Investigation of Different Cathode Path Topologies for Water Recovery in a Heavy-Duty Polymer Electrolyte Membrane Fuel Cell Vehicle

Heavy-duty vehicles equipped with polymer electrolyte membrane fuel cells (PEM-FC) are an environmentally friendly alternative to vehicles powered by internal combustion engines. A major challenge for heavy-duty fuel cell vehicles is the potential cooling deficit under high load conditions at high ambient temperatures. To solve this problem, a spray cooling system can be utilized, in which liquid water is sprayed on the main cooler at the front end of the vehicle. The evaporation of the sprayed liquid water results in an increased cooling power. In this paper, the recovery of liquid water within the cathode loop of a mobile PEM-FC system is presented and discussed.
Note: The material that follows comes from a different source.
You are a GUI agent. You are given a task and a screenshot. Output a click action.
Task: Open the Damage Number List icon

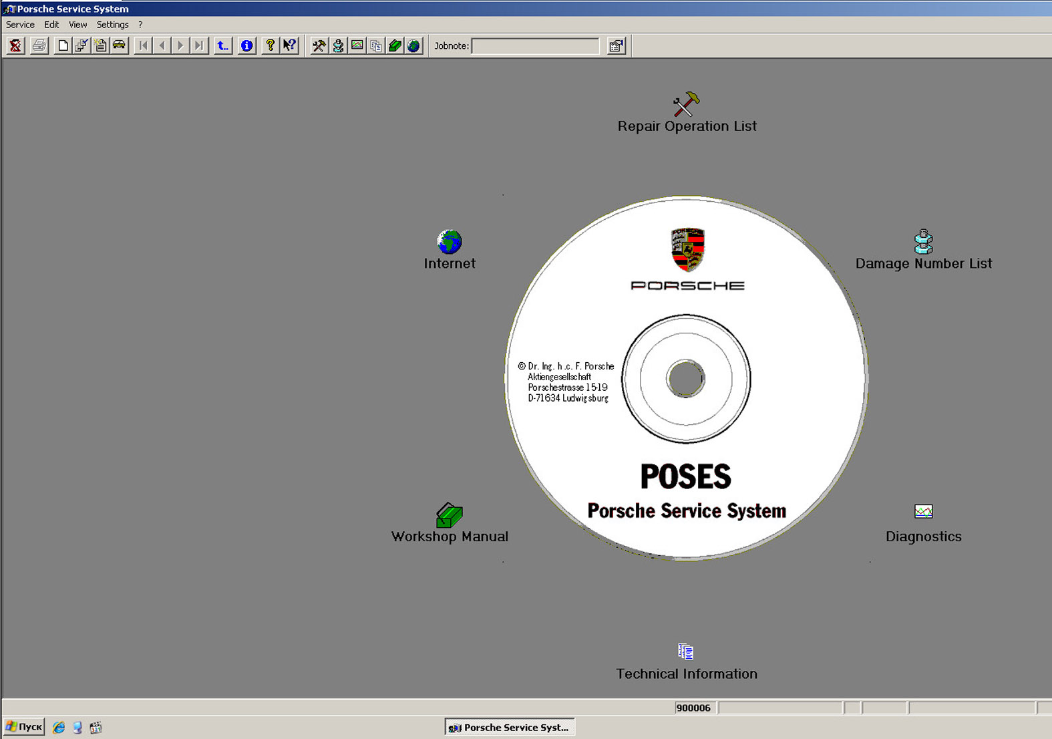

For this purpose, three different topologies of the cathode subsystem of the PEM-FC are investigated for recovering liquid water directly from the fuel cell exhaust gas. To obtain liquid water, vapor in the exhaust gas is cooled below the saturation temperature in an additional heat exchanger. Three possible positions of such a heat exchanger in the exhaust gas system are analyzed and discussed in this study. The first investigated position is at the outlet of the turbine and the other two are either upstream or downstream of the membrane humidifier. For the position upstream of the humidifier, a control and operating strategy is established. To investigate the water recovery of the three topologies, a simulation study is conducted using a validated physics-based model of the entire fuel cell system. The result of the study is a recommendation that the additional cooler should be placed upstream of the membrane humidifier.